Language of Art
In past posts I have described the rules of design and their importance. The first rule of design is Form Follows Function. The second rule of design is Keep It Simple. The third rule is Mind Your Connections. Once all those rules have been followed or broken with purpose, an artist designer needs to develop their Language.
Im writing about artistic language because I rarely see it in other jewelry artists. Most handcrafted jewelry looks very much the same to me. A lot of it is geometric shapes, with a nice stone set somewhere arbitrarily, maybe a an abstract design with a spiral or other twists of wire or gold blobs. It might be very nicely crafted and pretty to look at, but has no unique voice. Many artists and designers start by doing whatever it is they like to do. They keep doing it, making mistakes, back steps, adjustments, detours, and tangents. Some makers make the same thing over and over never branching out or exploring options. One ends up with a portfolio of work that looks disjointed, hard to understand, and maybe looks like everyone else's work. The other has a big pile of same on same.

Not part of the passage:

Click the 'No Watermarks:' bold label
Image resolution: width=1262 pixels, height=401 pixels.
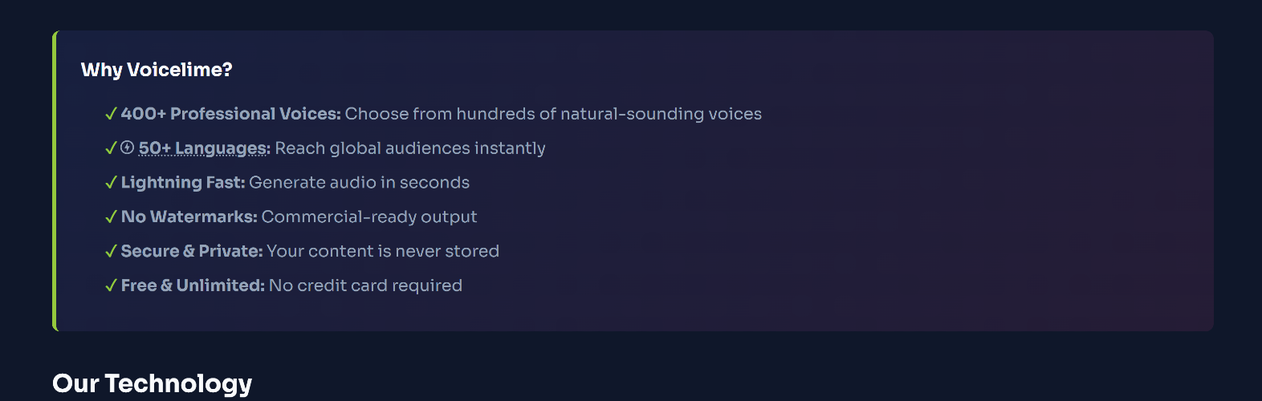click(x=189, y=217)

A designer's or artist's language is synonymous with style, but is more than style. Style is part of language. The language of the artist has to do with the inspiration, the technic, and ability of the artist. Keep your language defined and purposeful. When I first started making jewelry, I was inspired all sorts of things. My jewelry language was broad. I had the nature bits, but I also had some geometric things, some things that were just gimmicky. I used to make the hollow geometric forms and even tea cups. Over time, I realized how nature was my dominant inspiration. I carefully examined my process and organized my work into three related collections: forest, beach, and garden. I also limited my inspiration to the Pacific Northwest. Working only with metals is another definition of my language. I do not set stones and do not use color. My work is mostly representational, but some is abstract, yet still derived from nature. My style is simple, and clean. People have called my work whimsical too. Your work should reflect you. Express your true self and your art will show it.
Being a good designer requires developing an identity, a style, a language. Why be an artist or a designer if your work looks like everyone else's?